DATA EXTRACTS:
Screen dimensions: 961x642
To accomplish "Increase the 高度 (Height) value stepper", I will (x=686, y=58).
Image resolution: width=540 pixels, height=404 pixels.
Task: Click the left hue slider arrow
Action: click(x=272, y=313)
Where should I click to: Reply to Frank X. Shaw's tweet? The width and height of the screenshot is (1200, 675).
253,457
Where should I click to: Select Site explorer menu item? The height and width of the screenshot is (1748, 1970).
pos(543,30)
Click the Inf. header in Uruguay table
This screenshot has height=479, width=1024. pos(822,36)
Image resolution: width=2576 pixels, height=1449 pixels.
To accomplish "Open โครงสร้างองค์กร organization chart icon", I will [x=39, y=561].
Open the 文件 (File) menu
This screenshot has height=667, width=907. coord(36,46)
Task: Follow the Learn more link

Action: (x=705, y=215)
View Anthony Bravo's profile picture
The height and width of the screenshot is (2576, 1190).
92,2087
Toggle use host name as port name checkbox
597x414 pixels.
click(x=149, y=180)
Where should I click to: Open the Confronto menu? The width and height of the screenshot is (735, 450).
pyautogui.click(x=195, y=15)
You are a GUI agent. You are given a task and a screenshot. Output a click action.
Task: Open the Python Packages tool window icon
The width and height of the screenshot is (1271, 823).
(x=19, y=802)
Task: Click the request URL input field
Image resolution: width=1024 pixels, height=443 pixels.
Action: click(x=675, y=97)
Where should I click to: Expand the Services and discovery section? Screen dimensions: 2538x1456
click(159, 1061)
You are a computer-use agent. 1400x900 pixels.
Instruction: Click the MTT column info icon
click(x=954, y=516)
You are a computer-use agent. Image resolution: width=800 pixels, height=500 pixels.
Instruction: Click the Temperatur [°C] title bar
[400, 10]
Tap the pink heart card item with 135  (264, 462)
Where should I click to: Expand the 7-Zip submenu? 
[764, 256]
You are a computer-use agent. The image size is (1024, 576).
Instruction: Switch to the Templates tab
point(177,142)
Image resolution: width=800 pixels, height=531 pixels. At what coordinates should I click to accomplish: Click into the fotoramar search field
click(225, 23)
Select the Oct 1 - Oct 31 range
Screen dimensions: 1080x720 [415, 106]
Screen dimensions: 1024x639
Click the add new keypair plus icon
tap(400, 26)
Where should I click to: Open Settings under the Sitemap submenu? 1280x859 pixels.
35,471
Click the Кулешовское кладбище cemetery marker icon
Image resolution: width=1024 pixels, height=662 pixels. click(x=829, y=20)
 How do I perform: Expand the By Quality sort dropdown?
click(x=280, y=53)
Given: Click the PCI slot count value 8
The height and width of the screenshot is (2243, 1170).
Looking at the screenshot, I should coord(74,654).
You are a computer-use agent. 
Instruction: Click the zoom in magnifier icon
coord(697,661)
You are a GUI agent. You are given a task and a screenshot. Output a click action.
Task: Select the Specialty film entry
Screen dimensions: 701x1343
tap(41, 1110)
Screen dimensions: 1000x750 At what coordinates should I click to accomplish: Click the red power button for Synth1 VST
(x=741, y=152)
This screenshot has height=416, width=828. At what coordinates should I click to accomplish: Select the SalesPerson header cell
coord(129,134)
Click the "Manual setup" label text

ABOUT THIS TASK:
Take the line containing "Tap the pink" as the first line and the last line of the data above as the final one. Write out these lines and all between them exactly.

SOLUTION TO THE EXERCISE:
Tap the pink heart card item with 135  (264, 462)
Where should I click to: Expand the 7-Zip submenu? 
[764, 256]
You are a computer-use agent. The image size is (1024, 576).
Instruction: Switch to the Templates tab
point(177,142)
Image resolution: width=800 pixels, height=531 pixels. At what coordinates should I click to accomplish: Click into the fotoramar search field
click(225, 23)
Select the Oct 1 - Oct 31 range
Screen dimensions: 1080x720 [415, 106]
Screen dimensions: 1024x639
Click the add new keypair plus icon
tap(400, 26)
Where should I click to: Open Settings under the Sitemap submenu? 1280x859 pixels.
35,471
Click the Кулешовское кладбище cemetery marker icon
Image resolution: width=1024 pixels, height=662 pixels. click(x=829, y=20)
 How do I perform: Expand the By Quality sort dropdown?
click(x=280, y=53)
Given: Click the PCI slot count value 8
The height and width of the screenshot is (2243, 1170).
Looking at the screenshot, I should coord(74,654).
You are a computer-use agent. 
Instruction: Click the zoom in magnifier icon
coord(697,661)
You are a GUI agent. You are given a task and a screenshot. Output a click action.
Task: Select the Specialty film entry
Screen dimensions: 701x1343
tap(41, 1110)
Screen dimensions: 1000x750 At what coordinates should I click to accomplish: Click the red power button for Synth1 VST
(x=741, y=152)
This screenshot has height=416, width=828. At what coordinates should I click to accomplish: Select the SalesPerson header cell
coord(129,134)
Click the "Manual setup" label text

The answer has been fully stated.